A less obvious example is indirectly related to the error of non-relative judgment. It is called " dispute with a dummy". Instead of the thesis being discussed, the opponent begins to argue with another thesis, which he himself ascribes to the interlocutor, thus leaving the topic and the original subject of the conversation. A person argues not with a person, but with a dummy, for which he himself is responsible.

For example, among some overly ardent opponents of the religious worldview, one can find an argument: “Tertullian said: 'I believe, for it is absurd.' That is, you believers believe in absurdity. " The problem is that Tertullian didn't say that. He said another phrase, which can be interpreted, including the following words: "there are things that a person can hardly understand, and he can only believe in them." Of course, I have given one of the simplest interpretations. In our time, it would be appropriate to give an example: when physicists first saw what was happening in an experiment with two slits, they, of course, already partly understood what was happening:

However, to an unprepared person, the result would seem absurd: “how is it, an electron flies by simultaneouslythrough both slots? And he stops doing it when you just watch him ?? Are you crazy ?! Absurd! . But a fact is a fact, and therefore it remains only to believe in it, until the picture of the world in the head is formed in the right way and everything falls into place. Then there will be no absurdity, and no belief in it.

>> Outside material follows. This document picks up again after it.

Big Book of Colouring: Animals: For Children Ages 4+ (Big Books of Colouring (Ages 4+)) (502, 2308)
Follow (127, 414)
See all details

So, having attributed to the interlocutor a point of view that is obviously convenient for yourself, you easily refute it, and then you say that you have refuted his initial thesis. Unfortunately, this kind of logic is loved by both creationists and the scientific method.

Homework

Let me remind you that tasks notshould be discussed in the comments (unless you find an error in the wording).

Problem 1

One person says to another: “The conspiracy theory is nonsense, because you yourself imagine that a certain group of persons conspired and controls all world processes in politics … do you yourself believe that this is possible? So they gathered for cognac, sat down at the table and plan to kill someone else and make whom president. What's the point?.

Try to list all the logical errors here and explain in more detail the ones that we covered in this part of the second chapter.

Task 2

Before you is a common argument, with the help of which they are trying to prove intent in the actions of another: "a person with your character and could not have acted otherwise." Where is the mistake?

Problem 3

Here is an anecdote.

Three scientists - a biologist, a physicist and a mathematician - were traveling across Scotland in the same compartment of a train. Through the window they saw a black sheep grazing on one of the hills. The biologist said, “Wow, you! There are black sheep in Scotland. " The physicist replied: "No, we can only say that there is at least one black sheep in Scotland." The mathematician concluded: "There is at least one sheep in Scotland, black on at least one side!"

Consider the anecdote from the perspective of the material covered. What mistake is he dedicated to? What is the cultural value of its content?

Problem 4

One historian once said that the ancient pyramids of Egypt could not have been built by those who lived at that time, because even today no modern method of stone processing can cut such huge blocks so flawlessly evenly. He also said about the impossibility of constructing some of Baalbek's buildings, since even modern technology does not allow lifting stones of such a huge size.

Is there a false generalization error here? If so, what is it? Are there any other bugs you know about here?

Problem 5

One person once asked: "How to choose high-quality alcohol for the New Year, so that I don't get poisoned like last time?"

The answer was: “why drink at all for the New Year? Don't drink alcohol and there will be no problems."

This is not an easy task: in this answer you need not only to find a logical error, but to suggest situations in which you cannot get away from it. That is, when it is impossible to answer without error.